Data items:
• • • • •
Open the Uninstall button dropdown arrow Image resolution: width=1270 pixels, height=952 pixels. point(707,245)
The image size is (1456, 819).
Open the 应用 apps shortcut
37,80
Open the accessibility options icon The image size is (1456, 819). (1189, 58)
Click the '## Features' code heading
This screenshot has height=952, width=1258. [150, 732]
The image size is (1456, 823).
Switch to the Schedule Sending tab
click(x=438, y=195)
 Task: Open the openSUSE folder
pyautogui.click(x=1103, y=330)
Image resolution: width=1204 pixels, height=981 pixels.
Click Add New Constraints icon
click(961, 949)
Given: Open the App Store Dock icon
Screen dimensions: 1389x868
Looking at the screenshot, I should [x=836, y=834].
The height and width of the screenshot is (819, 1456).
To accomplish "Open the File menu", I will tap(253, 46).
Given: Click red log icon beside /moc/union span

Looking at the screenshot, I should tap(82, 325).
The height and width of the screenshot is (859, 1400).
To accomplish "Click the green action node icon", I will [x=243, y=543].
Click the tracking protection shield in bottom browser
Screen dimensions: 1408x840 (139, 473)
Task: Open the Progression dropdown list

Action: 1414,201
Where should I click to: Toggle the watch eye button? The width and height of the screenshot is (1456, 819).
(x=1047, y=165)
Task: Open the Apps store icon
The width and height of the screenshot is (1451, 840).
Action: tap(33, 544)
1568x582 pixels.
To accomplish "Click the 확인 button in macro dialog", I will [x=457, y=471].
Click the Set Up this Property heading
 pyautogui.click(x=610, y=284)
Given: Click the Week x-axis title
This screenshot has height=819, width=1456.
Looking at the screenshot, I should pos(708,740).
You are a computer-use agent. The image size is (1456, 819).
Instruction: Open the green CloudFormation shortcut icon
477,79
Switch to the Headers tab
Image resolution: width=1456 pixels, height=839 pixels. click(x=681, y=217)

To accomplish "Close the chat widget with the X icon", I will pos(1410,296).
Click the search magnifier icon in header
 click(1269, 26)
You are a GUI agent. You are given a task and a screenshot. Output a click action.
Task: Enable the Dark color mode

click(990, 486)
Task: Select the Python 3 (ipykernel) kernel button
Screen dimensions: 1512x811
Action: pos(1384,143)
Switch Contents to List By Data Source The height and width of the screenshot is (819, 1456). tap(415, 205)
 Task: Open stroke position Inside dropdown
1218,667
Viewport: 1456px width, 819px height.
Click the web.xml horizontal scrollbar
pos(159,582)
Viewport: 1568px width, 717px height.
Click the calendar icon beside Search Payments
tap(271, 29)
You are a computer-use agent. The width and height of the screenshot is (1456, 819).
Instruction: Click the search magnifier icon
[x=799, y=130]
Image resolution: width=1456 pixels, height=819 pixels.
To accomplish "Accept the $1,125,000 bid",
• • • • •
**About this task:** Final part of the records: return the line that contains "Task: Enable the Dark color mode" and every line after it, exactly, with no other lines added.

**Completed exercise:**
Task: Enable the Dark color mode

click(990, 486)
Task: Select the Python 3 (ipykernel) kernel button
Screen dimensions: 1512x811
Action: pos(1384,143)
Switch Contents to List By Data Source The height and width of the screenshot is (819, 1456). tap(415, 205)
 Task: Open stroke position Inside dropdown
1218,667
Viewport: 1456px width, 819px height.
Click the web.xml horizontal scrollbar
pos(159,582)
Viewport: 1568px width, 717px height.
Click the calendar icon beside Search Payments
tap(271, 29)
You are a computer-use agent. The width and height of the screenshot is (1456, 819).
Instruction: Click the search magnifier icon
[x=799, y=130]
Image resolution: width=1456 pixels, height=819 pixels.
To accomplish "Accept the $1,125,000 bid",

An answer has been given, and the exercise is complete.